Je reviens sur mon ancien cadre à papillons de nuit, fabriqué avec un coffret à vin, que je trouvais trop massif pour mes papillons.



…je les avais donc placés dans un cadre plus délicat…



…mais j’avais une idée pour le récupérer : j’ai vu ce type de montage de coquillage sur le web, vendu en boutique spécialisée…



…je viens de terminer le mien. J’ai couvert le liège d’un carton noir. Les spécimens ne sont pas identifiés car je compte éventuellement numéroter chacune de mes curiosités et faire un catalogue, où je pourrai non seulement mettre le nom du spécimen, mais aussi une description et quelques détails.




Les coquillages tiennent en place grâce à des épingles plantées dans le liège, qui servent de support.

Voici maintenant quelques mots sur certains spécimens qui s’y trouvent.


Conus litteratus



De la grande famille des Conus, un autre cône potentiellement mortel pour l’Homme.
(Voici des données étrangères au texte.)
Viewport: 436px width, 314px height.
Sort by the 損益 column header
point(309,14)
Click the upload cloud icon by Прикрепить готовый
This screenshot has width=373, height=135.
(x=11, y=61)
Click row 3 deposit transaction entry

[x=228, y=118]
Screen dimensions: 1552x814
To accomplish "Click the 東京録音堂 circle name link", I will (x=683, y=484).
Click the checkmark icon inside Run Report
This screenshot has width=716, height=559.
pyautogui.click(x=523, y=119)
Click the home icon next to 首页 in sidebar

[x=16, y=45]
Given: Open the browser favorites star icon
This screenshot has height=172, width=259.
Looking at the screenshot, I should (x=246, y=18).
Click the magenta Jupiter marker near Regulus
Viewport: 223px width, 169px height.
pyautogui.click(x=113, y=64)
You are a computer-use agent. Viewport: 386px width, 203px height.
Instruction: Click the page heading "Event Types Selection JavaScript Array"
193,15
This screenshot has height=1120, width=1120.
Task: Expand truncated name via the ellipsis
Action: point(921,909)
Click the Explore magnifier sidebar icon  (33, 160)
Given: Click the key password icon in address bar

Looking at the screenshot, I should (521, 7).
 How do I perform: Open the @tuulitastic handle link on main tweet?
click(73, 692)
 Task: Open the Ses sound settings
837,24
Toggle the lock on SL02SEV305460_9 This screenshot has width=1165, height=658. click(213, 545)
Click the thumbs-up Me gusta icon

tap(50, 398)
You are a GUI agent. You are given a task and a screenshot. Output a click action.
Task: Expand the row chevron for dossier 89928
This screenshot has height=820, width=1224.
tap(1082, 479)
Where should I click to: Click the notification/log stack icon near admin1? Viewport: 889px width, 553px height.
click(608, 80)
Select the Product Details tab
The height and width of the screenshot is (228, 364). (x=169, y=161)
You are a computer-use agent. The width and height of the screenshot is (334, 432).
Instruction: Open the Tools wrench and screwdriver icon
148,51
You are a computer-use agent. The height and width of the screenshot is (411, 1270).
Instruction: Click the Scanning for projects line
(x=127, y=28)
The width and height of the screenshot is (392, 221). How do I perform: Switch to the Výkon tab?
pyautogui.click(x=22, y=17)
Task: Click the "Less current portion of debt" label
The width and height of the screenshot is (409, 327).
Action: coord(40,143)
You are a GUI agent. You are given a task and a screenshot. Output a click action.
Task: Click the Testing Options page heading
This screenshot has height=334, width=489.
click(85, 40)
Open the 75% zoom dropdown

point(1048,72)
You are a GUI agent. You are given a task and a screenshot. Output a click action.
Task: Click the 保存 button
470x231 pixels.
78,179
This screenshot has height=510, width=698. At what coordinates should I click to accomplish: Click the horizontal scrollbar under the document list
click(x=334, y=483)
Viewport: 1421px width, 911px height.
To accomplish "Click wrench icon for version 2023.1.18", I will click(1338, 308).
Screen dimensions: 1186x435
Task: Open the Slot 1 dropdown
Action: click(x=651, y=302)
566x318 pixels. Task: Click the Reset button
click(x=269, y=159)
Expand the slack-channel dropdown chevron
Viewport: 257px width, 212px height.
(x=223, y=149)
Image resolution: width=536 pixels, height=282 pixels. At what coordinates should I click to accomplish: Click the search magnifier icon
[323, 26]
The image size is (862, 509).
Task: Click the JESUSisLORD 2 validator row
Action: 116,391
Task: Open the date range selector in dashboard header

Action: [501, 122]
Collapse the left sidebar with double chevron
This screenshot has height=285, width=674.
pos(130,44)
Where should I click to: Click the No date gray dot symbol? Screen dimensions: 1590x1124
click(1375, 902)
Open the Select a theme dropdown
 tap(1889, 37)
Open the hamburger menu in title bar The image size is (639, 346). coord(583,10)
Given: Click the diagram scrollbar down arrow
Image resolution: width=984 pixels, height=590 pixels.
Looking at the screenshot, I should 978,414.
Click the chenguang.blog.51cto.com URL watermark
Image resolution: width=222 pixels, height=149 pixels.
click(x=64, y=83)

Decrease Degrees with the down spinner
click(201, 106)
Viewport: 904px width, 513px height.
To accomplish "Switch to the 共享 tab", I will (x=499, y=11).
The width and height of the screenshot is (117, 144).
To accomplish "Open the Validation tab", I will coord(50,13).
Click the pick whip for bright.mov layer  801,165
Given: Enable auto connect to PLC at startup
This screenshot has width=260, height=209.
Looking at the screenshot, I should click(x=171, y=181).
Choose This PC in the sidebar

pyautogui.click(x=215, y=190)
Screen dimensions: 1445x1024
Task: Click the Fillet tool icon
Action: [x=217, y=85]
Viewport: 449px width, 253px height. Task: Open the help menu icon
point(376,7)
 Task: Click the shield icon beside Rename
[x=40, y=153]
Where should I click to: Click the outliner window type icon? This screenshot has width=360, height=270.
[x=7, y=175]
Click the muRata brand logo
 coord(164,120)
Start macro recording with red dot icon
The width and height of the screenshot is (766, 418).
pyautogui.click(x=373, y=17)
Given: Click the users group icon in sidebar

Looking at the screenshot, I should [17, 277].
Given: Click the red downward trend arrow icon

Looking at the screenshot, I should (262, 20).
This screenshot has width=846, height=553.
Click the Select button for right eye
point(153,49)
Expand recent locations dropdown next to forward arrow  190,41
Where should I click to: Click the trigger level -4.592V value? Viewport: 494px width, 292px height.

Celui-ci tient son nom de ses taches, qui rappellent parfois de l’écriture cunéiforme ou arabe. Dans les cabinets de curiosités, on tenait en haute estime un conus litteratus où l’on croyait déchiffrer des mots — il s’agissait, disait-on, d’indices sur les secrets de la Création.

Acheté à la boutique de souvenirs du musée Pointe-à-Callière pour 3 $


Harpago chiragra


La caractéristique la plus étonnant de ce strombe est la présence chez les adultes, surtout les femelles, de grandes excroissances qui l'ont fait surnommer la « strombe araignée ». Les jeunes en sont dépourvus. Les mâles sont de taille plus petite que les femelles.



Le mâle



Et la femelle



Ce coquillage aussi était considéré comme une curiosité. Dès la Renaissance, Ulisse Aldrovandi, un grand cabinetier, en fait mention dans ses textes.


On prétendait alors que la coquille pouvait, à la mort du mollusque qui l’animait, prendre vie à son tour et devenir un crustacé.

Acheté à la boutique de souvenirs du musée Pointe-à-Callière pour 4,25 $



Pecten maximus (Coquille Saint-Jacques)


La coquille Saint-Jacques tient son nom des croyants qui effectuaient un pèlerinage vers Saint-Jacques-de-Compostelle (en l'honneur de saint Jacques le Majeur) ; ils utilisaient alors ce coquillage pour mendier. En s’identifiant comme pèlerins, ils augmentaient les chances de recevoir une aumône.  
La coquille avait également une place importante dans la mythologie greco-romaine, étant le char que Aphrodite/Vénus avait choisi pour atteindre Chypre.

La célèbre Naissance de Vénus de Botticelli y fait d’ailleurs référence.


Ma coquille Saint-Jacques vient d'un ancien service de cuisine de ma mère, qui en possédait une douzaine dans lesquelles elle servait l'entrée du même nom. J'en ai hérité lorsqu'elle s'en est acheté en porcelaine.